-- Task brief --
Would you please print exactly the lines that run from the one with "Where should I" to the last line of the data, both included, without any pictures?

(Stored records)
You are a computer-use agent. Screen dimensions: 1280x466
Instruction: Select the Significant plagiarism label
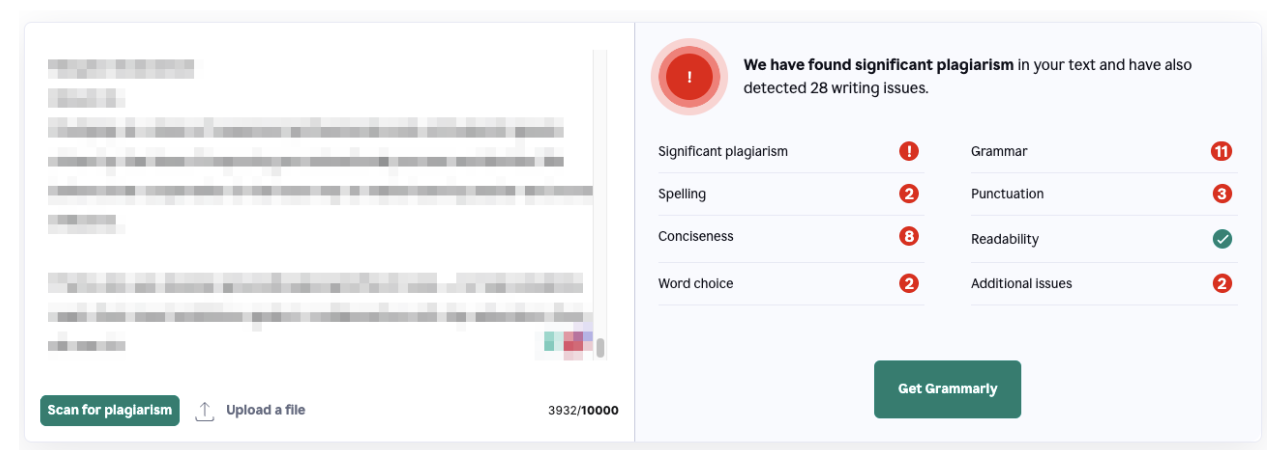click(723, 152)
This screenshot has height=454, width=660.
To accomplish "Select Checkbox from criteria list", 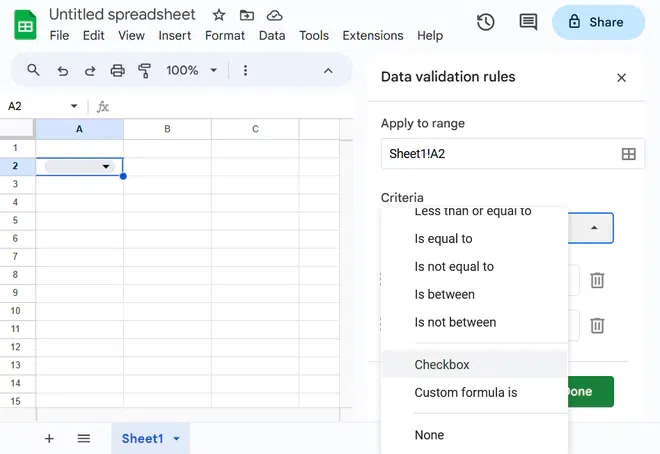I will [x=442, y=365].
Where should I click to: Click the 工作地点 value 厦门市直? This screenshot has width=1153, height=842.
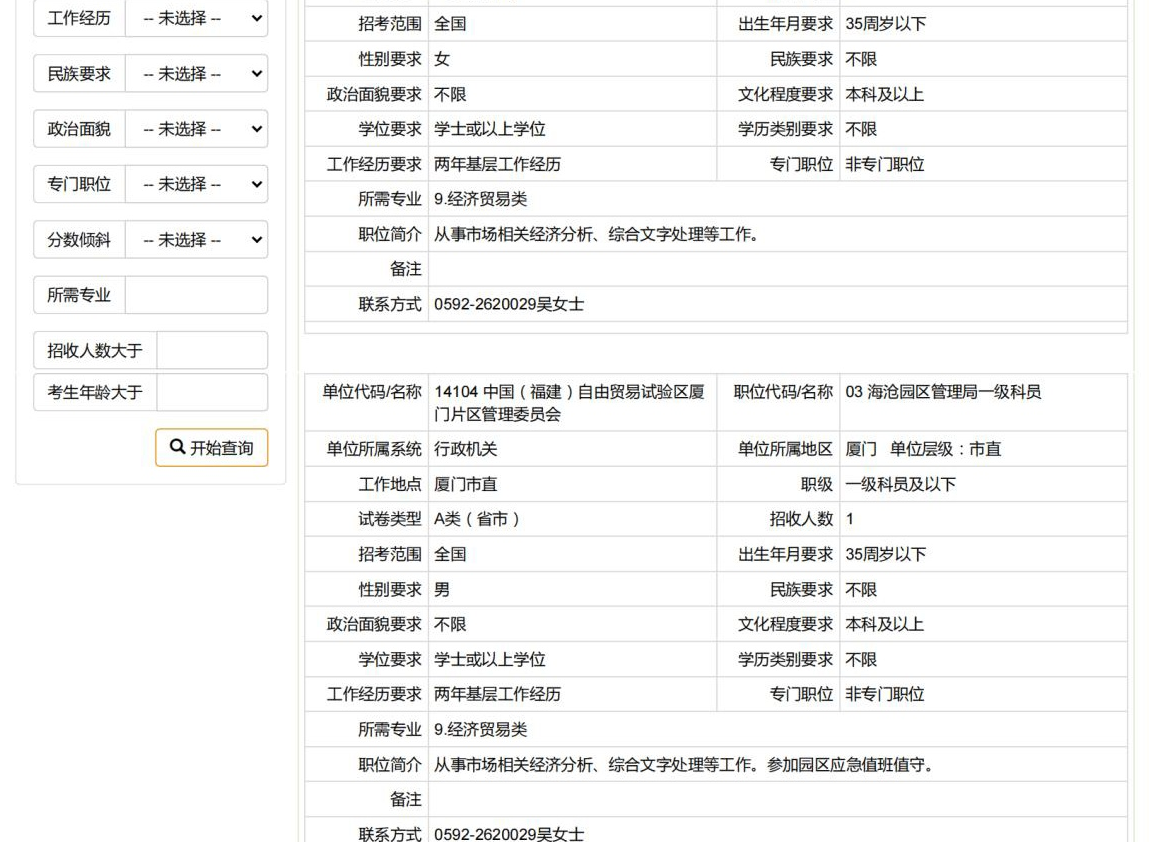click(x=465, y=484)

-- Response area --
Where should I click to: Click the 工作地点 value 厦门市直? This screenshot has width=1153, height=842.
click(x=465, y=484)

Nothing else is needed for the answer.